Yitzchak Gale | 9 Apr 14:54 2013

Reverse DNS lookups on accept in network

I noticed that the accept function in the network library,
unlike the underlying C function, does a reverse DNS
lookup every time it accepts a connection.

This seems to be the cause of an acute problem:
Hackage is nearly unusable for people whose ISP
has broken reverse DNS, since every request to
the server delays for 30 seconds or more while
waiting for the broken reverse DNS server to time
out. I know, the ISP should fix it, or the user should
switch to a different ISP, but that isn't always practical.

In particular, Roman, our expert from Odessa, is
experiencing this problem. And he is hosting a
Haskell Hackathon, OdHack, in just a few weeks
time. I am concerned that all participants in the
Hackathon might also be susceptible, which would
be a Very Bad Thing.

I'll note that nowadays it seems to be widely
accepted "best practice" to avoid per-connection
RDNS lookup, e.g., by configuring web servers
to log IP addresses instead of domain names.

So there are two questions here: one is whether
we need a change to the the network and/or
cgi packages (and possibly others), and the other
is how to solve the hackage problem promptly.

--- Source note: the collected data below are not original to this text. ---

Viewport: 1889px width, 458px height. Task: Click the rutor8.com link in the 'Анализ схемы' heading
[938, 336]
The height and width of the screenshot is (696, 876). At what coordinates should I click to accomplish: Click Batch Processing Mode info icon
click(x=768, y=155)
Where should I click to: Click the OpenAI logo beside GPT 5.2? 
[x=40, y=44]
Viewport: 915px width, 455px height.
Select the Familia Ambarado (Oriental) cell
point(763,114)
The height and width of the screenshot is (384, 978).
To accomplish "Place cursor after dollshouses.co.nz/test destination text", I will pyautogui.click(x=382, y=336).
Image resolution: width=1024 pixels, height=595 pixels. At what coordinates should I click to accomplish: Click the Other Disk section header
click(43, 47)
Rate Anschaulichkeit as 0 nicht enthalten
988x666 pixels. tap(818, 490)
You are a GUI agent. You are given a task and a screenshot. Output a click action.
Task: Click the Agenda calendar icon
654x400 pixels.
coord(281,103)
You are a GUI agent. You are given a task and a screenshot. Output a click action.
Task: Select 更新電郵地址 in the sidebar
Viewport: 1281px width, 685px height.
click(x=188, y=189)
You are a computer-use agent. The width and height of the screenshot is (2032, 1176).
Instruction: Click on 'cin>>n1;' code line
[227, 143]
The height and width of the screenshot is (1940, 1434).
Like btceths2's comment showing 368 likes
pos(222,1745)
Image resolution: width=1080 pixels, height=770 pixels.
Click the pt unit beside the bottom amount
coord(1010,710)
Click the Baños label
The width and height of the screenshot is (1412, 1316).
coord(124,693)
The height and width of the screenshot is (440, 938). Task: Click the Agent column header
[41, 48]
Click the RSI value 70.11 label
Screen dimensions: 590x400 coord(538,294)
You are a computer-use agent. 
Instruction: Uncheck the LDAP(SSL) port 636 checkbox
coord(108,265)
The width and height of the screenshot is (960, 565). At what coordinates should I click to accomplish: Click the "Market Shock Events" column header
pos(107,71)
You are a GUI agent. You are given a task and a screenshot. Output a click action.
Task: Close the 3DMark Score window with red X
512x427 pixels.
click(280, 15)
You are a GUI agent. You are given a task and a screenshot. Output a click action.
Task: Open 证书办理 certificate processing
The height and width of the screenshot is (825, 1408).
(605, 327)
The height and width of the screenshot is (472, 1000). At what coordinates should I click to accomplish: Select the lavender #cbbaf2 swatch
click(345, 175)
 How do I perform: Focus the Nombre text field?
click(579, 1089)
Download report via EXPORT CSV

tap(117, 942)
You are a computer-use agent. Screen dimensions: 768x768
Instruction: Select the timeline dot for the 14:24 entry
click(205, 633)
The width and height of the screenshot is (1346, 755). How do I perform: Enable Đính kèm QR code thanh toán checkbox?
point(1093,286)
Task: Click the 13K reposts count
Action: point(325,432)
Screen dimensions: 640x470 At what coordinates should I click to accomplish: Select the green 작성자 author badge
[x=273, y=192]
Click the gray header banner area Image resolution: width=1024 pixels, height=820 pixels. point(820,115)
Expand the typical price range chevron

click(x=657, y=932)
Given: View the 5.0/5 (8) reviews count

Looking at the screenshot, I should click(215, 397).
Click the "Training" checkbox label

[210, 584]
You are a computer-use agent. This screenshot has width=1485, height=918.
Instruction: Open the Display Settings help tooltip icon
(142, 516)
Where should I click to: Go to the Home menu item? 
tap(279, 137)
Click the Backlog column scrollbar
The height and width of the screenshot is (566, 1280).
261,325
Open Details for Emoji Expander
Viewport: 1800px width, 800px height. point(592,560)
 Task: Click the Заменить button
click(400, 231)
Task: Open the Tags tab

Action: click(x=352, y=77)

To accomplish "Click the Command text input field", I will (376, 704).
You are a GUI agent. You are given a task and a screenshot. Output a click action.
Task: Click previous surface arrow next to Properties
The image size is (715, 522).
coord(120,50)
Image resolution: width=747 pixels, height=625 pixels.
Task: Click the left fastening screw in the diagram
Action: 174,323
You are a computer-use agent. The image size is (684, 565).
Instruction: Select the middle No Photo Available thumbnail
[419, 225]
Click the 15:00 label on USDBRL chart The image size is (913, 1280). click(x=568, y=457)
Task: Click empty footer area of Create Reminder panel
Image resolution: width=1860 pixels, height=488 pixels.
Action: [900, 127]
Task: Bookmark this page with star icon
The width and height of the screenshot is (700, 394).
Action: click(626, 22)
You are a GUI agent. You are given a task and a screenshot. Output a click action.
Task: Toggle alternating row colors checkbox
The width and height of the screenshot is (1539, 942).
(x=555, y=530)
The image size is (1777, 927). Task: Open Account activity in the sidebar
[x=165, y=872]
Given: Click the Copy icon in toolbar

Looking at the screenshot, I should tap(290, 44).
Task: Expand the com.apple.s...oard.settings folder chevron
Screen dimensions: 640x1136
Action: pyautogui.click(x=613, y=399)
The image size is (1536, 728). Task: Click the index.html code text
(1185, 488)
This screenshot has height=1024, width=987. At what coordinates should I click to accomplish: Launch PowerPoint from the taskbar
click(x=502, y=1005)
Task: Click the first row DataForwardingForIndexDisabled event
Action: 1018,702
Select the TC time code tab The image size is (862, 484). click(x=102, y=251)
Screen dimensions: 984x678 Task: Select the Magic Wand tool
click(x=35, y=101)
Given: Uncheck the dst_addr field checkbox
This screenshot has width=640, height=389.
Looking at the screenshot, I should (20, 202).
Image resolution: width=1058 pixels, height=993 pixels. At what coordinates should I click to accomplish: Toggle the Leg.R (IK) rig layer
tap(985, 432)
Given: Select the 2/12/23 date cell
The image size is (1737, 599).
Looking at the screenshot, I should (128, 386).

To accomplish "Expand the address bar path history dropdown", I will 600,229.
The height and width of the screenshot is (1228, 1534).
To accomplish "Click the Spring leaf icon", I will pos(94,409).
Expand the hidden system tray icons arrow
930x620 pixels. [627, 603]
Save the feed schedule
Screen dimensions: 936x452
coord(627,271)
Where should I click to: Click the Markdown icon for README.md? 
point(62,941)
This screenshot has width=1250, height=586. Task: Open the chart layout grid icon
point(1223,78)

My first thought on the first question is to add
(Continue reading)

Yitzchak Gale | 9 Apr 16:24 2013

Re: Reverse DNS lookups on accept in network

Answering my own question:

I retract the proposal for changes here.

Although the function Network.accept
does an implied reverse DNS lookup,
it does so lazily. So the actual lookup
should not happen unless the library client
actually tries to use the host name.

As for the Hackage problem, this problem
is inherent to CGI, which is what Hackage
currently uses. The CGI protocol supplies
the resolved client host name to the web
application in an environment variable. So
the web server (Apache in this case) will
always have do a reverse DNS lookup by definition.
(Environment variables are strict. Too bad.)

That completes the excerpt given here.